== Records shown ==

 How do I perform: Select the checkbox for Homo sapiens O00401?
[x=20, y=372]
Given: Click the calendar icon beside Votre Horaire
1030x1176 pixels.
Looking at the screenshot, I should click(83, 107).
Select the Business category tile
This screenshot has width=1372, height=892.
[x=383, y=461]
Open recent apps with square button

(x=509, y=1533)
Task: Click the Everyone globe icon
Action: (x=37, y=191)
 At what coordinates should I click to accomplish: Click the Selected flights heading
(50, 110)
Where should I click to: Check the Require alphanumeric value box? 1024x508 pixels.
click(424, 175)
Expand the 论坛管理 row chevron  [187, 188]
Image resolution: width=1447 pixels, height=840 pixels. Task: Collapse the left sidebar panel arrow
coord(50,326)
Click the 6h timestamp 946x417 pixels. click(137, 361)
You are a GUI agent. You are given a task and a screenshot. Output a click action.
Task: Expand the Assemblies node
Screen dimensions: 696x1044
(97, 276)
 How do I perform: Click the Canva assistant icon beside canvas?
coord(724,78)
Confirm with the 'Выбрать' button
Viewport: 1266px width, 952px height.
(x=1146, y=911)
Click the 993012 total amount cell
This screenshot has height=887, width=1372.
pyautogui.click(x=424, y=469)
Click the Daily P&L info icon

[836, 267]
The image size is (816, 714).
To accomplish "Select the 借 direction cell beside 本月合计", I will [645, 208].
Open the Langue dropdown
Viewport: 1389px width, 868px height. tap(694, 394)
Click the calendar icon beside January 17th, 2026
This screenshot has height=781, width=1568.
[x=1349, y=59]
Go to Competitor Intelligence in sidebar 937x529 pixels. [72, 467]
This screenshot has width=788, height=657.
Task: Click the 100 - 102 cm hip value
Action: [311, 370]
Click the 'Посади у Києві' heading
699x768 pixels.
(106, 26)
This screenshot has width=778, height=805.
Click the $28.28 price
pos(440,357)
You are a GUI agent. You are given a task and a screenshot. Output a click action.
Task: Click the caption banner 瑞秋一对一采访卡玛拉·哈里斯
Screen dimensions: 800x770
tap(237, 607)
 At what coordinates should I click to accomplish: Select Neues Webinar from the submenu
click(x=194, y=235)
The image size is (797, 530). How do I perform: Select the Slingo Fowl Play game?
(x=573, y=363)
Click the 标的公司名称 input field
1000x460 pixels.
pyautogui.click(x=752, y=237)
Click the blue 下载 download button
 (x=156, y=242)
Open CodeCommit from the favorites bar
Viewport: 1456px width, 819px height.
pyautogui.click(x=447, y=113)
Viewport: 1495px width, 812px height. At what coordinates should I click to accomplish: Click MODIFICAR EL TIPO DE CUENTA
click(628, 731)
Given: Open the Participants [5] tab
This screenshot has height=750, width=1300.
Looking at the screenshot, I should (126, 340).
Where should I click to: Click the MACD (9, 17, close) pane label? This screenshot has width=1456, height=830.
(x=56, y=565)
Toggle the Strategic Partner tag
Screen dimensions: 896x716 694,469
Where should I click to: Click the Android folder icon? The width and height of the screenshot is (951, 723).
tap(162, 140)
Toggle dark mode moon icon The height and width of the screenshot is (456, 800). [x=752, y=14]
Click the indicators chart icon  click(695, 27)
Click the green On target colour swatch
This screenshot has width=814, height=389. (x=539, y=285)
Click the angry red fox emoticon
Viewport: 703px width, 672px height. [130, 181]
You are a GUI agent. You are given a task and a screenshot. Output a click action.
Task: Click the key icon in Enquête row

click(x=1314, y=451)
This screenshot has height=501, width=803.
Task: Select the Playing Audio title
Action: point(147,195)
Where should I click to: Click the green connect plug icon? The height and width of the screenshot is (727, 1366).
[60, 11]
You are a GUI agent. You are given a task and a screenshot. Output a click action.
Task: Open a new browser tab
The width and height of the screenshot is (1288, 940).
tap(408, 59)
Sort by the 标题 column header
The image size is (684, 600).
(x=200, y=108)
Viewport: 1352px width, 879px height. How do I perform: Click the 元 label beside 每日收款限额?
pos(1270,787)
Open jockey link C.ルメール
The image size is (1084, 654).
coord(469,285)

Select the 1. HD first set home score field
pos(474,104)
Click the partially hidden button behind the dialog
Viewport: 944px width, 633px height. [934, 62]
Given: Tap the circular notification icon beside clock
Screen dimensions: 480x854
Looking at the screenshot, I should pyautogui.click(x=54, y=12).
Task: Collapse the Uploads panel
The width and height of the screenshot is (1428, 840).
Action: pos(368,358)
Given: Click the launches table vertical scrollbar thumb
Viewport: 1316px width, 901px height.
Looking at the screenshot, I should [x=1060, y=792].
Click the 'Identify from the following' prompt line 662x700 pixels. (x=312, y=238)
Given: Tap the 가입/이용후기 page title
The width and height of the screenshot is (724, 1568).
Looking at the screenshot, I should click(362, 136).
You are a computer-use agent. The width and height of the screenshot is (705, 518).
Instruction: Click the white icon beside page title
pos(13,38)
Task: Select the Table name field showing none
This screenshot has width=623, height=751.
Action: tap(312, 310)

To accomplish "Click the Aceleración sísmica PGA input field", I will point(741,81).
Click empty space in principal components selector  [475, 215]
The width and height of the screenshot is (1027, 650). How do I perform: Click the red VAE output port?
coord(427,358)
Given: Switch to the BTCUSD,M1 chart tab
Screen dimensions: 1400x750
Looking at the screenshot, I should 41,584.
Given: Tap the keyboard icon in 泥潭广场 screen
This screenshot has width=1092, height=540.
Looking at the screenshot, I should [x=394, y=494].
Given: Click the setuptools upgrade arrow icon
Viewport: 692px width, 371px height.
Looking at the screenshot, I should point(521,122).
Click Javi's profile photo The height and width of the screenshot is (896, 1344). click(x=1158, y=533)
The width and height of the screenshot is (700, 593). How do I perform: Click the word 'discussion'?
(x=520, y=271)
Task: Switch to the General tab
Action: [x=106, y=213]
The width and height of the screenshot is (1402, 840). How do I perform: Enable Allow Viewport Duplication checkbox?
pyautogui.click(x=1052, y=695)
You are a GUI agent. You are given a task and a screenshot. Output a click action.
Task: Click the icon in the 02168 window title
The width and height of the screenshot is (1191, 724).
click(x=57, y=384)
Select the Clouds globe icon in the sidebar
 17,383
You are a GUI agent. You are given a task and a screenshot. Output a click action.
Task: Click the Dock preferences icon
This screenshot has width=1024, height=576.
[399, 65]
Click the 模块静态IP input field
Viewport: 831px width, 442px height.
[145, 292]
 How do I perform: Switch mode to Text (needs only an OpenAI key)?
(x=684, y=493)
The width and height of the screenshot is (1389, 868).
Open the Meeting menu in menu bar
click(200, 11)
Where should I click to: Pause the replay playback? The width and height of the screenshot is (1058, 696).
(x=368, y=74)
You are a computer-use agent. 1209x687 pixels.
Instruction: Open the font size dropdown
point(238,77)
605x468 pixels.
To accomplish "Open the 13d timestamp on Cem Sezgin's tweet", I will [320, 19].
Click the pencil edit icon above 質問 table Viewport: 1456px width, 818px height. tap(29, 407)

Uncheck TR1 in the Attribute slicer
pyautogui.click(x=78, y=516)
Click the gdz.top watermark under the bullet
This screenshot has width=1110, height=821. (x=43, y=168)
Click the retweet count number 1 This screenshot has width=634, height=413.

== Exercise directions ==
Convert the entries above into a JSON list of strings, with one string for each line and blank lines left out.

== Exercise output ==
[
  " How do I perform: Select the checkbox for Homo sapiens O00401?",
  "[x=20, y=372]",
  "Given: Click the calendar icon beside Votre Horaire",
  "1030x1176 pixels.",
  "Looking at the screenshot, I should click(83, 107).",
  "Select the Business category tile",
  "This screenshot has width=1372, height=892.",
  "[x=383, y=461]",
  "Open recent apps with square button",
  "(x=509, y=1533)",
  "Task: Click the Everyone globe icon",
  "Action: (x=37, y=191)",
  " At what coordinates should I click to accomplish: Click the Selected flights heading",
  "(50, 110)",
  "Where should I click to: Check the Require alphanumeric value box? 1024x508 pixels.",
  "click(424, 175)",
  "Expand the 论坛管理 row chevron  [187, 188]",
  "Image resolution: width=1447 pixels, height=840 pixels. Task: Collapse the left sidebar panel arrow",
  "coord(50,326)",
  "Click the 6h timestamp 946x417 pixels. click(137, 361)",
  "You are a GUI agent. You are given a task and a screenshot. Output a click action.",
  "Task: Expand the Assemblies node",
  "Screen dimensions: 696x1044",
  "(97, 276)",
  " How do I perform: Click the Canva assistant icon beside canvas?",
  "coord(724,78)",
  "Confirm with the 'Выбрать' button",
  "Viewport: 1266px width, 952px height.",
  "(x=1146, y=911)",
  "Click the 993012 total amount cell",
  "This screenshot has height=887, width=1372.",
  "pyautogui.click(x=424, y=469)",
  "Click the Daily P&L info icon",
  "[836, 267]",
  "The image size is (816, 714).",
  "To accomplish \"Select the 借 direction cell beside 本月合计\", I will [645, 208].",
  "Open the Langue dropdown",
  "Viewport: 1389px width, 868px height. tap(694, 394)",
  "Click the calendar icon beside January 17th, 2026",
  "This screenshot has height=781, width=1568.",
  "[x=1349, y=59]",
  "Go to Competitor Intelligence in sidebar 937x529 pixels. [72, 467]",
  "This screenshot has width=788, height=657.",
  "Task: Click the 100 - 102 cm hip value",
  "Action: [311, 370]",
  "Click the 'Посади у Києві' heading",
  "699x768 pixels.",
  "(106, 26)",
  "This screenshot has width=778, height=805.",
  "Click the $28.28 price",
  "pos(440,357)",
  "You are a GUI agent. You are given a task and a screenshot. Output a click action.",
  "Task: Click the caption banner 瑞秋一对一采访卡玛拉·哈里斯",
  "Screen dimensions: 800x770",
  "tap(237, 607)",
  " At what coordinates should I click to accomplish: Select Neues Webinar from the submenu",
  "click(x=194, y=235)",
  "The image size is (797, 530). How do I perform: Select the Slingo Fowl Play game?",
  "(x=573, y=363)",
  "Click the 标的公司名称 input field",
  "1000x460 pixels.",
  "pyautogui.click(x=752, y=237)",
  "Click the blue 下载 download button",
  " (x=156, y=242)",
  "Open CodeCommit from the favorites bar",
  "Viewport: 1456px width, 819px height.",
  "pyautogui.click(x=447, y=113)",
  "Viewport: 1495px width, 812px height. At what coordinates should I click to accomplish: Click MODIFICAR EL TIPO DE CUENTA",
  "click(628, 731)",
  "Given: Open the Participants [5] tab",
  "This screenshot has height=750, width=1300.",
  "Looking at the screenshot, I should (126, 340).",
  "Where should I click to: Click the MACD (9, 17, close) pane label? This screenshot has width=1456, height=830.",
  "(x=56, y=565)",
  "Toggle the Strategic Partner tag",
  "Screen dimensions: 896x716 694,469",
  "Where should I click to: Click the Android folder icon? The width and height of the screenshot is (951, 723).",
  "tap(162, 140)",
  "Toggle dark mode moon icon The height and width of the screenshot is (456, 800). [x=752, y=14]",
  "Click the indicators chart icon  click(695, 27)",
  "Click the green On target colour swatch",
  "This screenshot has width=814, height=389. (x=539, y=285)",
  "Click the angry red fox emoticon",
  "Viewport: 703px width, 672px height. [130, 181]",
  "You are a GUI agent. You are given a task and a screenshot. Output a click action.",
  "Task: Click the key icon in Enquête row",
  "click(x=1314, y=451)",
  "This screenshot has height=501, width=803.",
  "Task: Select the Playing Audio title",
  "Action: point(147,195)",
  "Where should I click to: Click the green connect plug icon? The height and width of the screenshot is (727, 1366).",
  "[60, 11]",
  "You are a GUI agent. You are given a task and a screenshot. Output a click action.",
  "Task: Open a new browser tab",
  "The width and height of the screenshot is (1288, 940).",
  "tap(408, 59)",
  "Sort by the 标题 column header",
  "The image size is (684, 600).",
  "(x=200, y=108)",
  "Viewport: 1352px width, 879px height. How do I perform: Click the 元 label beside 每日收款限额?",
  "pos(1270,787)",
  "Open jockey link C.ルメール",
  "The image size is (1084, 654).",
  "coord(469,285)",
  "Select the 1. HD first set home score field",
  "pos(474,104)",
  "Click the partially hidden button behind the dialog",
  "Viewport: 944px width, 633px height. [934, 62]",
  "Given: Tap the circular notification icon beside clock",
  "Screen dimensions: 480x854",
  "Looking at the screenshot, I should pyautogui.click(x=54, y=12).",
  "Task: Collapse the Uploads panel",
  "The width and height of the screenshot is (1428, 840).",
  "Action: pos(368,358)",
  "Given: Click the launches table vertical scrollbar thumb",
  "Viewport: 1316px width, 901px height.",
  "Looking at the screenshot, I should [x=1060, y=792].",
  "Click the 'Identify from the following' prompt line 662x700 pixels. (x=312, y=238)",
  "Given: Tap the 가입/이용후기 page title",
  "The width and height of the screenshot is (724, 1568).",
  "Looking at the screenshot, I should click(362, 136).",
  "You are a computer-use agent. The width and height of the screenshot is (705, 518).",
  "Instruction: Click the white icon beside page title",
  "pos(13,38)",
  "Task: Select the Table name field showing none",
  "This screenshot has width=623, height=751.",
  "Action: tap(312, 310)",
  "To accomplish \"Click the Aceleración sísmica PGA input field\", I will point(741,81).",
  "Click empty space in principal components selector  [475, 215]",
  "The width and height of the screenshot is (1027, 650). How do I perform: Click the red VAE output port?",
  "coord(427,358)",
  "Given: Switch to the BTCUSD,M1 chart tab",
  "Screen dimensions: 1400x750",
  "Looking at the screenshot, I should 41,584.",
  "Given: Tap the keyboard icon in 泥潭广场 screen",
  "This screenshot has width=1092, height=540.",
  "Looking at the screenshot, I should [x=394, y=494].",
  "Given: Click the setuptools upgrade arrow icon",
  "Viewport: 692px width, 371px height.",
  "Looking at the screenshot, I should point(521,122).",
  "Click Javi's profile photo The height and width of the screenshot is (896, 1344). click(x=1158, y=533)",
  "The width and height of the screenshot is (700, 593). How do I perform: Click the word 'discussion'?",
  "(x=520, y=271)",
  "Task: Switch to the General tab",
  "Action: [x=106, y=213]",
  "The width and height of the screenshot is (1402, 840). How do I perform: Enable Allow Viewport Duplication checkbox?",
  "pyautogui.click(x=1052, y=695)",
  "You are a GUI agent. You are given a task and a screenshot. Output a click action.",
  "Task: Click the icon in the 02168 window title",
  "The width and height of the screenshot is (1191, 724).",
  "click(x=57, y=384)",
  "Select the Clouds globe icon in the sidebar",
  " 17,383",
  "You are a GUI agent. You are given a task and a screenshot. Output a click action.",
  "Task: Click the Dock preferences icon",
  "This screenshot has width=1024, height=576.",
  "[399, 65]",
  "Click the 模块静态IP input field",
  "Viewport: 831px width, 442px height.",
  "[145, 292]",
  " How do I perform: Switch mode to Text (needs only an OpenAI key)?",
  "(x=684, y=493)",
  "The width and height of the screenshot is (1389, 868).",
  "Open the Meeting menu in menu bar",
  "click(200, 11)",
  "Where should I click to: Pause the replay playback? The width and height of the screenshot is (1058, 696).",
  "(x=368, y=74)",
  "You are a computer-use agent. 1209x687 pixels.",
  "Instruction: Open the font size dropdown",
  "point(238,77)",
  "605x468 pixels.",
  "To accomplish \"Open the 13d timestamp on Cem Sezgin's tweet\", I will [320, 19].",
  "Click the pencil edit icon above 質問 table Viewport: 1456px width, 818px height. tap(29, 407)",
  "Uncheck TR1 in the Attribute slicer",
  "pyautogui.click(x=78, y=516)",
  "Click the gdz.top watermark under the bullet",
  "This screenshot has width=1110, height=821. (x=43, y=168)",
  "Click the retweet count number 1 This screenshot has width=634, height=413."
]